**Page extract:**
►

Downing does not deny that McKean merely represented him in the delivery of the policy and the collection of the money; the payment to McKean was, in its legal effect, a payment to Downing.
Taking, then, the provision in thé policy as it stands, that payment shall be made only to the secretary or to an agent duly appointed as such in writing, it is clear no act of the insured, or no act of one assuming to be an agent, and who is really not an agent of the company for the collection of the' premium, .will protect the assured against the failure of the *7money to reach the company. But if the company itself, either expressly or by acts which warrant the implication, has in fact appointed an agent to deliver a policy and collect the premium, the receipt of the money by such agent is the receipt by the company. To hold otherwise, would be a fraud upon the policy holder. He runs the risk of the honesty of his own agents, who apply to the company for insurance upon his property, and the risk of the authority to collect in the man to whom he pays, but he does not guarantee the company that its own agents, sent by it to deliver his policy and receive his-money, will pay it over to them. The intention in inserting this provision, doubtless, was to protect the company against default on the part of those who were mere solicitors of insurance for the insured, but it was not intended to make the insured answerable for the default of the company’s own agents ; nor will any perversion of the manifest purpose of the stipulation be permitted to work such a result.

◄

Target pointing data

►

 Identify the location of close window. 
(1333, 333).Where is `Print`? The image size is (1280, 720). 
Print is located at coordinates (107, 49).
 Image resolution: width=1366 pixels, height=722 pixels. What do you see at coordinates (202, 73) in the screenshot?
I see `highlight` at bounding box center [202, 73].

◄

**Written task:** In the passage on insurance premiums, to whom does the policy provision say payment may be made? Answer using only the passage on insurance premiums.

**Completed exercise:** Only to the secretary or to an agent duly appointed as such in writing.